Hops demand warmth and shelter to prosper, and much skilled cultivation in their long growing season – it takes three years for them to mature. At Goudhurst during the days of traditional cultivation, there was laborious and painstaking work to be carried out during every single season: in winter the old bines had to be cleared away and burned, the land ploughed, and the poles and wires on which the hops were suspended had to be fully refurbished. Throughout each growing season, the hop plants required continual spraying with nicotine or quassia to fight the swarms of insect pests that preyed on them. Varieties were selected by the grower for their hardiness, the size of the catkins, and resistance to disease and pests. Some of the most popular and widely-grown varieties were the Bramling, Fuggle’s and Golding’s, all named after the growers who bred them.
Towards the end of the summer of their third year, the ripening fruits began to swell and to acquire a scent. In the final stage of cultivation the ‘stilt-men’ appeared. On lofty stilts eighteen feet high, they picked a path between the rows, tying the topmost bines to the tallest strings to keep the ripening plants aloft. Once the plump cones were firm and crisp in the hand it was time for the pickers to enter the fray.
Many hundreds were employed by Kent growers. At hop harvest armies of the London poor travelled out by train and waggon to enjoy a few weeks of healthy open-air labour. It must have seemed like paradise, with the sun streaming down and with the fresh country smells and greenery. Men, women and children laboured from dawn to dusk in the dusty hop fields, sweltering in the sultry heat. The work was onerous and repetitive, but it not only provided them with a welcome income, it renewed their bodies and spirits, so they returned home to their cramped tenements and slum streets considerably restored.

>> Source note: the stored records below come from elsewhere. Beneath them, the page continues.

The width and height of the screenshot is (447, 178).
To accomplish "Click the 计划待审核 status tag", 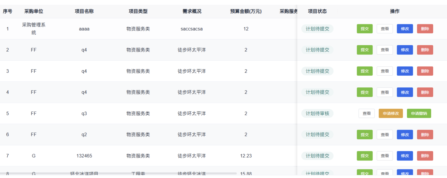I will click(x=317, y=113).
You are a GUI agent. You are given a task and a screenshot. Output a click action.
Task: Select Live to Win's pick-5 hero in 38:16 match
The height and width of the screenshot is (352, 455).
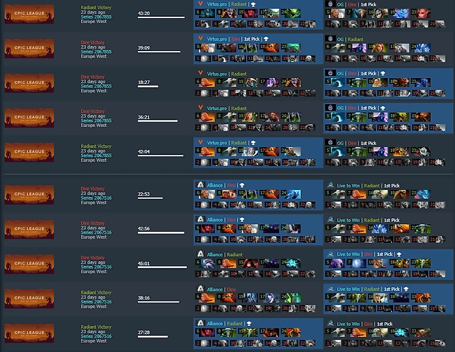337,298
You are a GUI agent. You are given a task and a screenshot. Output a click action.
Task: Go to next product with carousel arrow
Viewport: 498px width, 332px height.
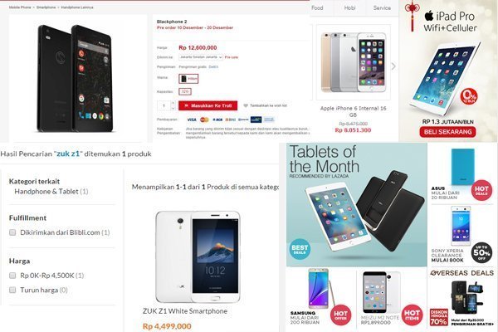click(x=393, y=66)
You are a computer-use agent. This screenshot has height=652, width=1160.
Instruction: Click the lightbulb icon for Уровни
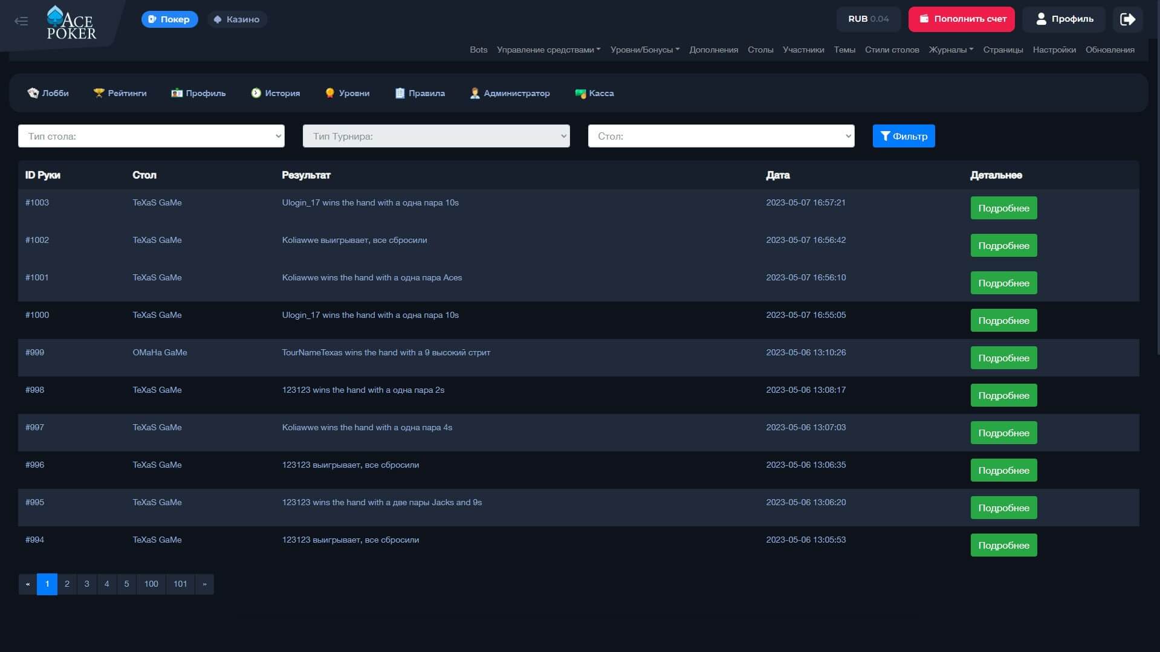pyautogui.click(x=329, y=93)
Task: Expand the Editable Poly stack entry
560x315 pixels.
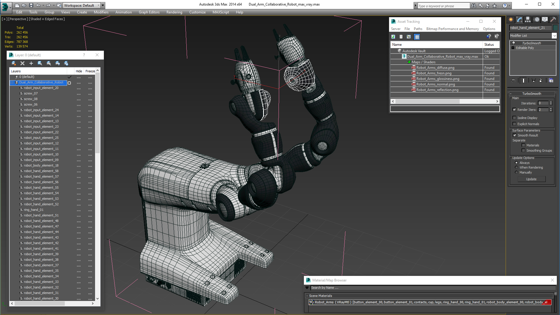Action: point(513,48)
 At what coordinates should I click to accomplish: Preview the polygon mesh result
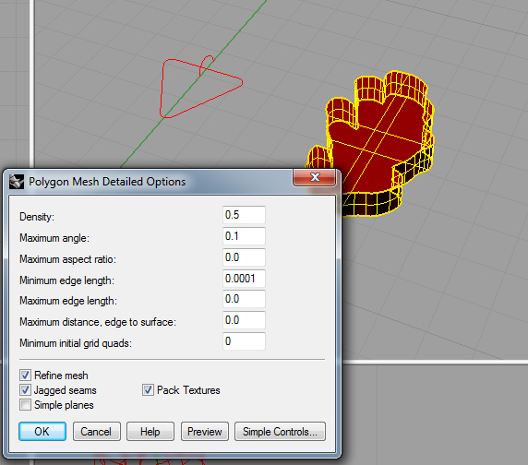point(205,432)
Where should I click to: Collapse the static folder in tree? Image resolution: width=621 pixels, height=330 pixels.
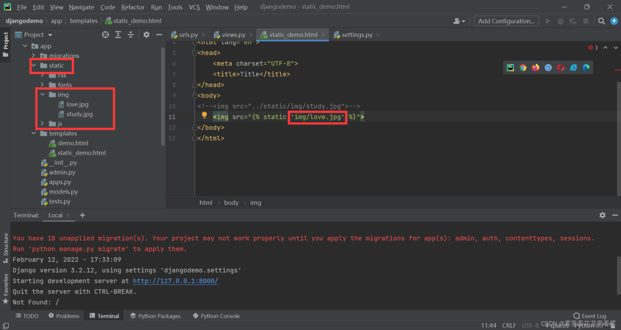(33, 66)
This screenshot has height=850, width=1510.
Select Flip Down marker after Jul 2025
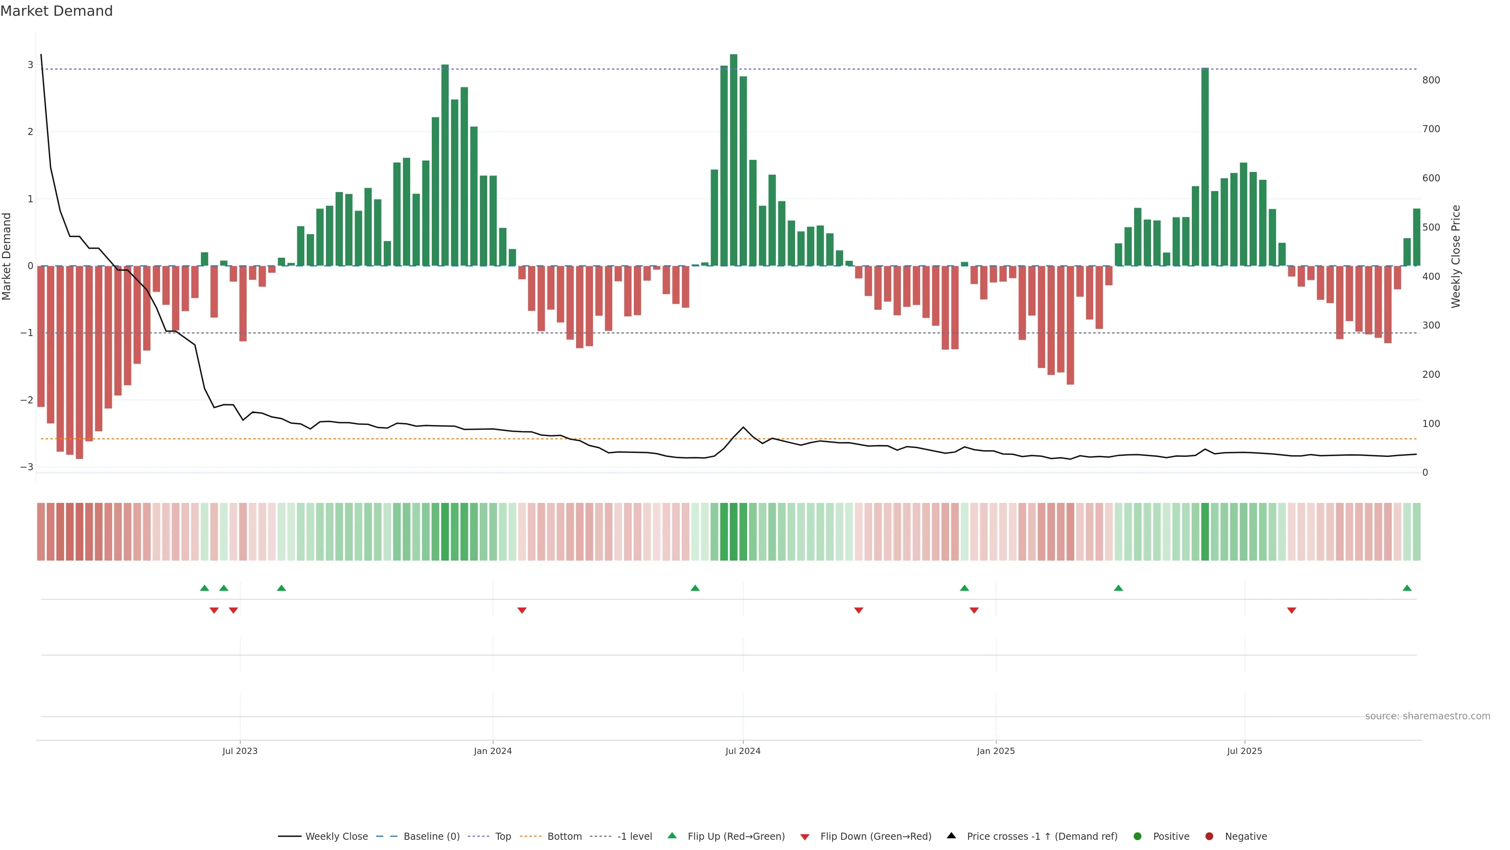(1291, 610)
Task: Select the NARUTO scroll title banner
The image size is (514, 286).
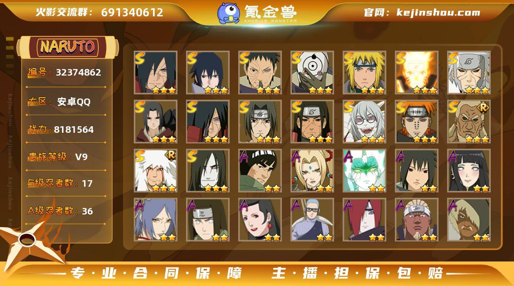Action: (x=68, y=47)
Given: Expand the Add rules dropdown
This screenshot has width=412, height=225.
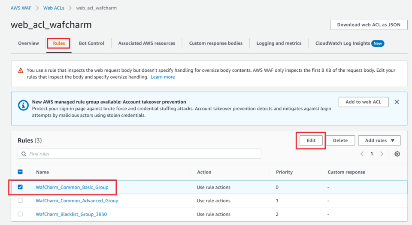Looking at the screenshot, I should 379,140.
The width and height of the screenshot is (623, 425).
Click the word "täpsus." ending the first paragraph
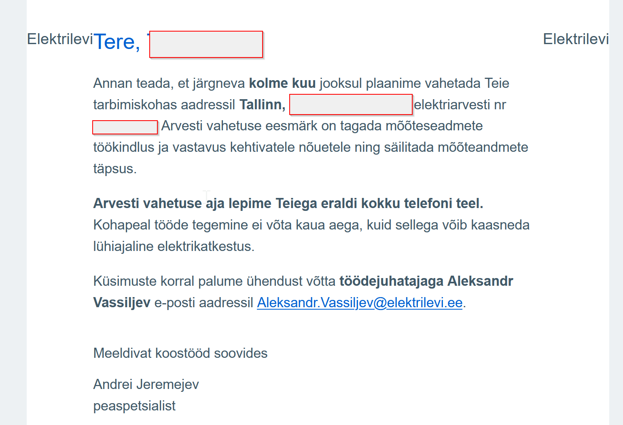coord(115,169)

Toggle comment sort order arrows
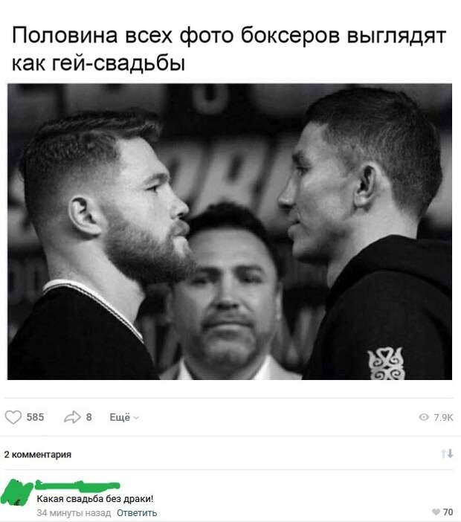pyautogui.click(x=447, y=454)
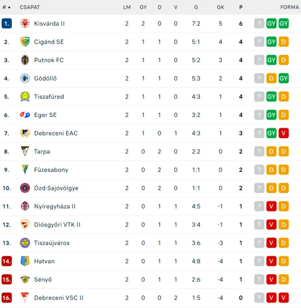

No matter that the rain sometimes fell pitiless and unrelenting, or that their clothes were scratched and torn and their boot soles worn paper-thin on the rough ground, they never failed to return the next year for more ‘opping.
This ragged army had to work fast, for the hops needed to be picked as soon as they were ripe. It was one man’s task to cut the supporting strings that held the hops aloft with a bill-hook, causing the plants to collapse and fall haphazardly down on the heads of the assembled hop-pickers below. Straight away, the bines were stripped of their harvest by a thousand nimble fingers. The pickers worked in small groups, each having a bin to fill with hops. The bin was in the form of a large sack spread out over a rough wooden frame, which could be moved gradually across the field as the work progressed. Bushellers employed by the grower made their rounds several times a day, collecting and measuring the hops. They offloaded them into pokes, which were loose sacks holding up to ten bushels.
Towards the day’s end the call went up over the fields, ‘Pull no more poles!’ and the brigades of pickers trooped off to kindle fires, prepare their evening meal, and to enjoy a well-earned rest. It was a time of joy and comradeship, despite the gruelling work under the hot sun. The humour was boisterous and a little too much beer could be drunk by some, but in general the atmosphere was good-hearted, and enjoyed by everyone.